TEXT SEGMENT:
□ □ □ □ □
The rationale for this feature is security and that monit does not start a possible cracked program or script.

The full syntax for the checksum-statement is as follows: (keywords are in capital)

 CHECKSUM [file [EXPECT checksum] ]+

A legal (but verbose) way to write a checksum statement for a process entry in the control file is:

 checksum the /usr/bin/httpd program

The shorthand version is just:

 checksum /usr/bin/httpd

Several files can be used in a checksum statement:

 checksum /usr/apache/bin/httpd /usr/apache-ssl/bin/httpsd

or on a line by itself:

 checksum /usr/apache/bin/httpd
 checksum /usr/apache-ssl/bin/httpsd

You can add as many 'checksum file' statements as you want. Like described above, if the checksum for a file changes, monit will log a warning, issue an alert message and not check the associated process anymore.

The expect statement is optional and used to specify a md5 string monit should expect when testing a file's checksum. If this statement is used monit will not compute an initial checksum for the file, as in the examples above, but instead use the string you submit. For example:

 checksum /usr/bin/httpd expect 8f7f419955cefa0b33a2ba316cba3659

or verbose style;

 checksum /usr/bin/httpd and 
   expect the sum 4e5309d1956f003bcdff168748bea647

You can, for example, use the GNU utility md5sum to create a checksum string for a file and then use this string in the expect-statement.
□ □ □ □ □
DATASET EXTRACT:

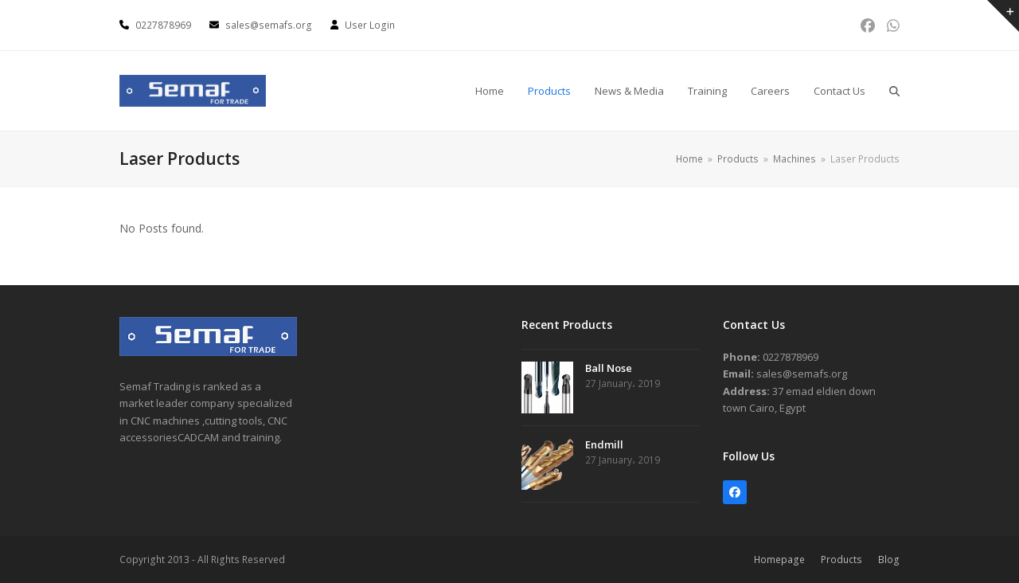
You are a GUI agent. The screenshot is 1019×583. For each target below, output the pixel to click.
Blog (889, 559)
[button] (894, 91)
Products (841, 559)
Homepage (779, 559)
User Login (370, 25)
□ □ □ □ □
TASK SET:
1. Rename "User Login" to "Member Login" in the records and write them out again, otherwise unchanged, without the picture.
2. Carry on the text about monit's checksum statement from the point where it stops.

EXPECTED RESPONSES:
1.
You are a GUI agent. The screenshot is 1019×583. For each target below, output the pixel to click.
Blog (889, 559)
[button] (894, 91)
Products (841, 559)
Homepage (779, 559)
Member Login (370, 25)

2.
DEPENDENCY CHECKING

If specified in the control file, monit can do dependency checking before starting or stopping processes. The syntax for the depend statement is simply:

 DEPENDS [process]+

Where process is a process entry name, for instance apache. You may add more than one process name or use more than one depend statement in a check entry.

Processes specified in a depends statement will be checked during stop/start operations. If a process is stopped it will first stop any processes that depends on itself. Likewise, if a process is started, it will first stop any processes that depends on itself and after it is started, start all depending processes again.

Consider the following common server setup:

   (a) WEB-SERVER -> (b) APPLICATION-SERVER -> (c) DATABASE

You can set dependencies so that the web-server depends on the application server to run before the web-server starts and the application server depends on the database server. See also the example section below for examples using the depend statement.

Here we describe how monit will function with the above dependencies:

If no servers are running
monit will start the servers in the following order: c, b, a

If all servers are running
When you run 'monit stop' this is the stop order: a, b, c. If you run 'monit stop c' then a and b are stopped because they depend on c and finally c is stopped.

If a does not run
When monit runs it will start a

If b does not run
When monit runs it will first stop a then start b and finally start a again.

If c does not run
When monit runs it will first stop a and b then start c and finally start b then a.

If the control file contains a depend loop.
A depend loop is for example; a->b and b->a or a->b->c->a.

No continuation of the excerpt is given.